As the Taino religion mostly died out during Spanish colonization, another religion was combined with Roman Catholicism that became unique to Haiti, called Haitian Vodou. In this iteration of the occult, nativist African religion is combined with Papistry instead of nativist Taino religion. Along with influences from Catholicism (in particular, St. Dominique) it was curiously also influenced heavily by Freemasonry (many of the images and symbolism in Haitian vodou was directly borrowed from freemasonry). In fact, there are four Grand Lodges still active in Haiti, although they’re described as “almost unrecognizable to other Masonic orders outside Haiti” and include Vodou rituals rather than the norm.

Vodou is, in fact, the “national religion of Haiti.” Don’t let the stats on Catholicism fool you. Vodou is not exclusive, nor is Roman Catholicism in most places around the world where it is practiced. As the expression goes, “Haiti is 70% Catholic, 30% Protestant, and 100% Vodou.” Hospitals in Haiti universally have Vodou chaplains rather than Christian ones. Almost all ceremonies, public or private, include Vodou shaman. Hospital walls are painted with the Vodou nzambi (zombies), named after the West Congo African deity, who they believe is the god of the dead.

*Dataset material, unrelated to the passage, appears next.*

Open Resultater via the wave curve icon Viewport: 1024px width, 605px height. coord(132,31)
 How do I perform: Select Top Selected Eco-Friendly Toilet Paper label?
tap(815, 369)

Vodou culture, along with adopting violence and terror as religious practices, is also sexually libertine.

Elizabeth McAlister, a religion scholar at Wesleyan University specializing in Haitian Vodou, says, “Many, many gays and lesbians are valued members of Vodou societies. There is an idea that Vodou spirits that are thought to be gay ‘adopt’ and protect young adults who then become gay.”

She goes on, “Vodou ‘does gender’ totally differently than the Christian tradition. After all, Vodou has gender fluidity at the core: men might become mediums for female spirits, women for male spirits.”

There is no concept of sanctification, self-improvement, or ascending to higher virtues in Vodou, she states, “Vodou tends to be radically unjudgmental. The alcoholic, the thief, the homeless, the mentally ill, all of these people are welcomed into a Vodou temple and given respect.”

As gang violence has surged in Haiti in recent years, news reports indicate that Vodou is surging in popularity like never before. And these are the people moving in next door in the American suburbs.

We should not be surprised that evangelicals like Russell Moore, who helped Muslims construct a Mosque in New Jersey, have no problem helping practitioners of the Occult invade the American homeland. We should not be surprised at their lectures, reminding us that Haitians are made in the Imago Dei (so are the children of Springfield, Ohio), as though the concept is lost on us. We should, perhaps, be surprised that the guilt-shaming has worked so well to keep American Christians silent about our concerns regarding who is moving next door.

The Great Commission calls Christians to “go ye, therefore, into all the world.” The Great Commission does not require bringing all of the world to us.